The science of yoga was born in an age when mankind was more enlightened, and could easily grasp truths for which our most advanced thinkers are only groping (referring to ordinary men whose means of understanding are the clumsy tools of logic - and not the great saints). Truth is eternal. Man can perceive it; he cannot create it.

Once his perception is keen enough to behold Absolute Truth, he will partake of a reality that all share who attain the same vision. The great religions have come to man from those regions. The greatest spiritual teachers in all times have spoken from that vision. The endeavour of great teachers is to bring man back to central, eternal realities. In our age a number of such great masters have appeared. They have come with different missions, each one to stress a different aspect of Truth, each aspect sorely needed by modern man in general, or by the groups of disciples to whom they spoke in particular. As part of this present-day renaissance of ancient teachings, one particular line of great masters have devoted their lives to reestablishing the original, central teachings and practices of yoga.

The history of yoga suggests two principles that are basic to the successful practice of even the simplest asana (posture).
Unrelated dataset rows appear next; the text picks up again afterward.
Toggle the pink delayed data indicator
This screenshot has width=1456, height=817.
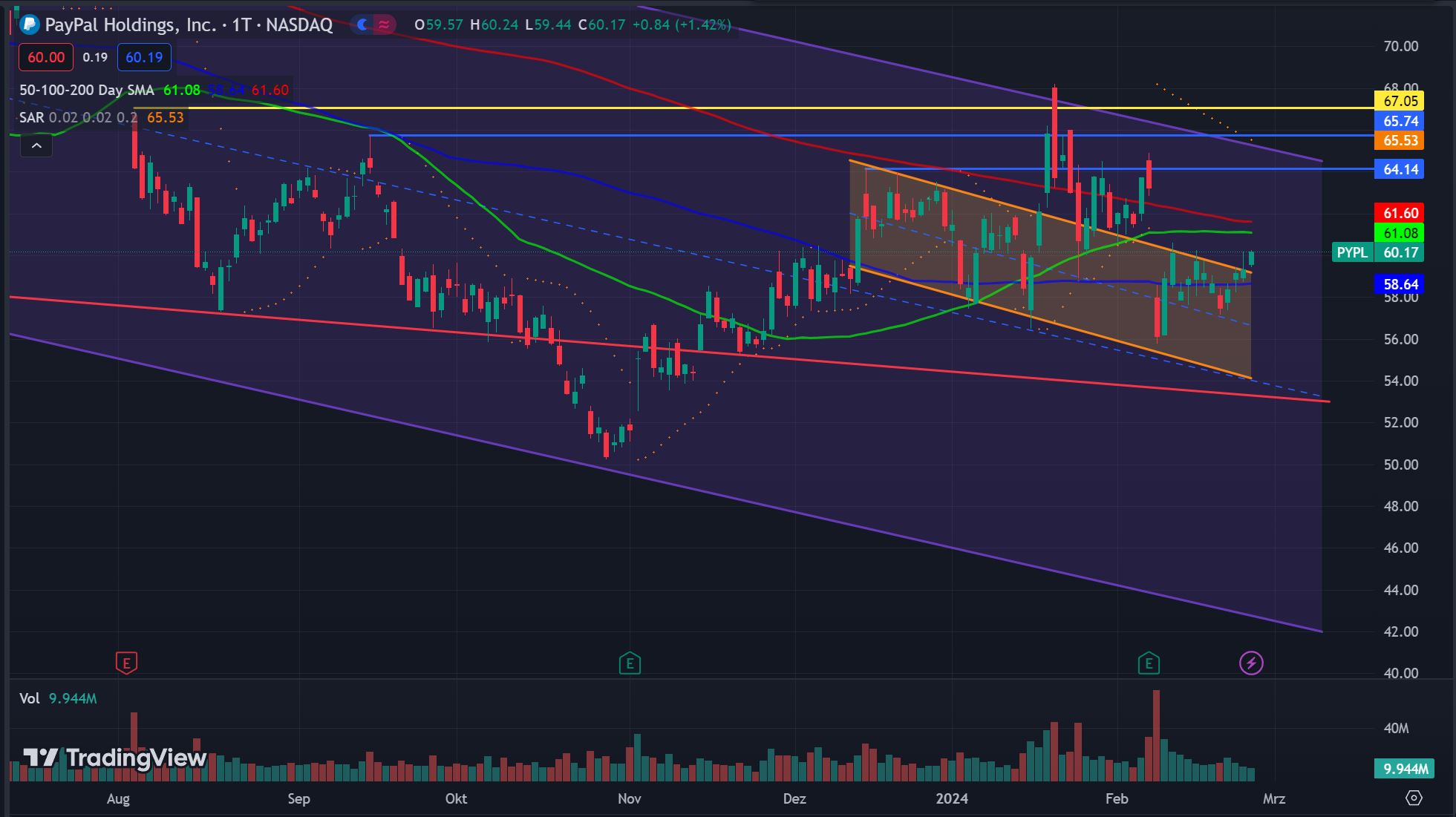(384, 24)

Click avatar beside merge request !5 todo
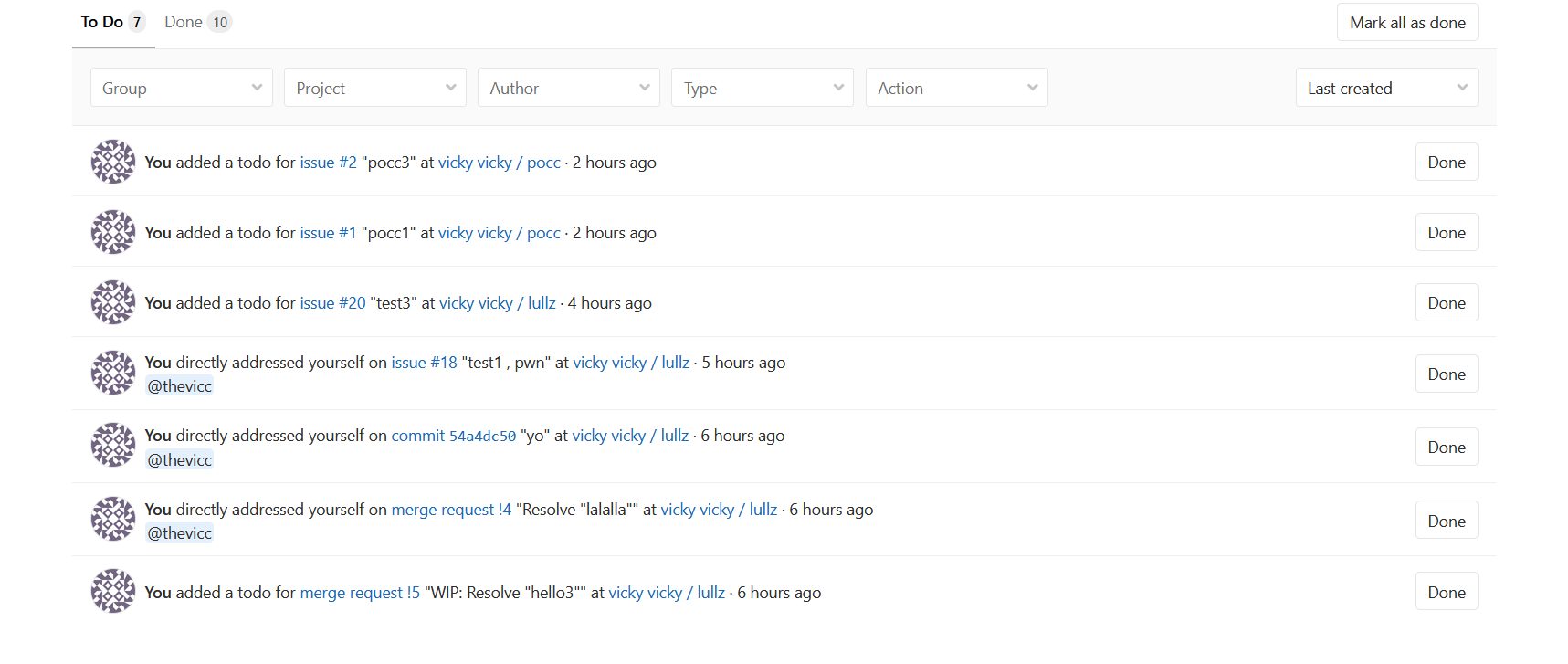click(x=113, y=592)
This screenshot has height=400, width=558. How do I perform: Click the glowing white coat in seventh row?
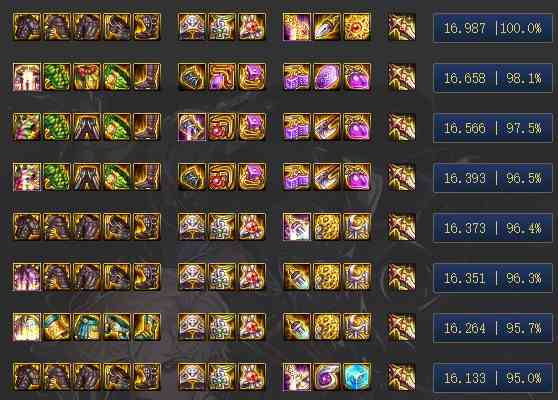pyautogui.click(x=27, y=327)
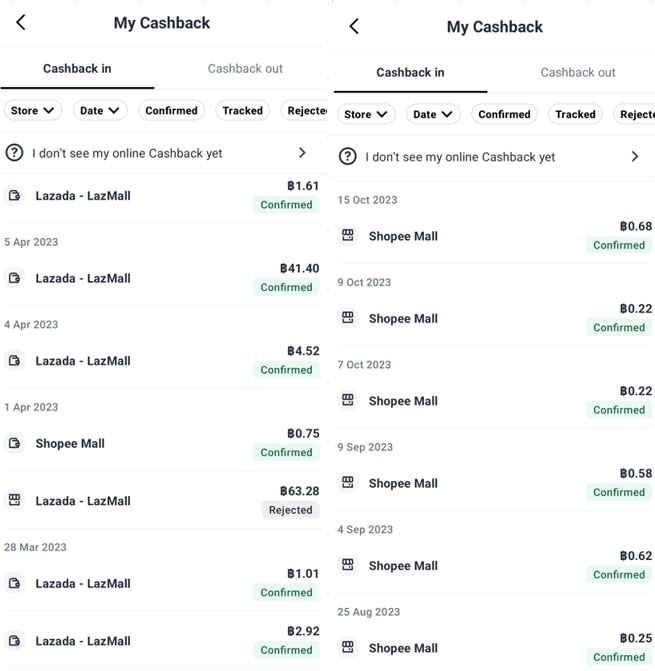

Firstly, the widespread enlightenment that was said to have existed at the time of yoga’s beginnings has been attributed to the proximity of our solar system to the mighty radiations of energy pouring from the centre of our galaxy. In even the darkest age, however, some souls are fully enlightened. And in even the most enlightened age some men live in a self-created darkness. The most important thing for man to remember is that he must receive enlightenment; he cannot manufacture it. A room that is painted white seems brighter because it reflects more light than will any other colour. The purpose of yoga, similarly, is to open the windows of the mind, and to awaken every cell of the body and brain to reflect and magnify the energy that comes to it from the surrounding universe. (A comparison might be drawn to modern transistor radios which, because of their efficiency, can pick up programmes where, a few years ago, nothing so small would have been able to get a sound). As you pursue your yoga practices remember that your aim must be to become spiritually completely open, to receive. Never hurry. Never strain. Feel that what you do is, in a sense, being done through you, by your willing cooperation with Divine forces.

Secondly, as the history of yoga is a long record of great yogis who brought this science back again and again to its central focus, so the practice of each individual must be directed, not toward outward appearances and display, but inward to the centre of his own being. Every outward movement must proceed from this inner centre. Every posture must be an affirmation of, and must be followed by a return to, the Divine Self within.